* REQUIRED TASK:
In the Jeep Wrangler fuel regulator thread, which of the regulator's two O-rings is the return, the smaller or the larger?

* PAGE EXCERPT:
━━━━━━━━━━━━━━━━━━━━━━━━━━━━━━

# 2001 Jeep Wrangler Fuel regulator?



## wolfen1086 (Oct 4, 2007)

my Jeep is a 2001, 2.5 FI. everywhere I look on teh internet shows the fuel rail that goes to the injectors as the fuel regulator, since its built into the rail, I've been around for 46 years and I know for a fact that a fuel regulator should have a return line hooked up to it somewhere, alas theres only one line hooked up anywhere on this thing, and thats teh line coming from the tank supplying fuel to the rail. 
Anybody out there know what this thing really is?


----------



## octaneman (May 13, 2009)

Wolfen1086

The fuel regulator has 2 O-rings on it (smaller O-ring the input, the larger O-ring the return) which hooks up to the rail, the regulator itself has an opening on the bottom which returns fuel back to the line.


----------



## wolfen1086 (Oct 4, 2007)

━━━━━━━━━━━━━━━━━━━━━━━━━━━━━━

* EXTRACTED ENTRIES:
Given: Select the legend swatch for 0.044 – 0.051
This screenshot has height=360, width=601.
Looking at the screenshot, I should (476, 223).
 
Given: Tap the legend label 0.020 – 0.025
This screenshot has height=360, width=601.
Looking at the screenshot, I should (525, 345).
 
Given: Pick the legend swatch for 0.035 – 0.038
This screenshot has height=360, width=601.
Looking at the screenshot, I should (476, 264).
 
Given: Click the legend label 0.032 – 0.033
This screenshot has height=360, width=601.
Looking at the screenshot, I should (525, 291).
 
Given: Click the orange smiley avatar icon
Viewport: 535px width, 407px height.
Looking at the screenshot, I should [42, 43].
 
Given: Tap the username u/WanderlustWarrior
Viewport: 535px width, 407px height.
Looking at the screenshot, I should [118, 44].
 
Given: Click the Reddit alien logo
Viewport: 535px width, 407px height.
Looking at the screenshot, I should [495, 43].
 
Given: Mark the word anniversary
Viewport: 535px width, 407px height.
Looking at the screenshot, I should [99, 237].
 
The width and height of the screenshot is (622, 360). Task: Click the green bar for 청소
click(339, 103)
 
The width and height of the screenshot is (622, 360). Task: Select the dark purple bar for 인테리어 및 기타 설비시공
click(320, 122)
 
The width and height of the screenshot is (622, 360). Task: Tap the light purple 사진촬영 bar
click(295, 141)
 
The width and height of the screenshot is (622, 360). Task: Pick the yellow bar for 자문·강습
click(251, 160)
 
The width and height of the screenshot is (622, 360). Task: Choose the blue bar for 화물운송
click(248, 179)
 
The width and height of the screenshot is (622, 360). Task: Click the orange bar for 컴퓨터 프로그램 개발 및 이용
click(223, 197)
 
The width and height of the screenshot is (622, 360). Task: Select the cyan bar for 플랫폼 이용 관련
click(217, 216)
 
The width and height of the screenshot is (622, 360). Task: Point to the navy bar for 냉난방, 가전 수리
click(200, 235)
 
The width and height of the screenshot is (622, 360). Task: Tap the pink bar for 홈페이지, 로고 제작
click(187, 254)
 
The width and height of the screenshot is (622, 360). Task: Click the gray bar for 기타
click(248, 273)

━━━━━━━━━━━━━━━━━━━━━━━━━━━━━━

* WRITTEN SOLUTION:
The larger O-ring.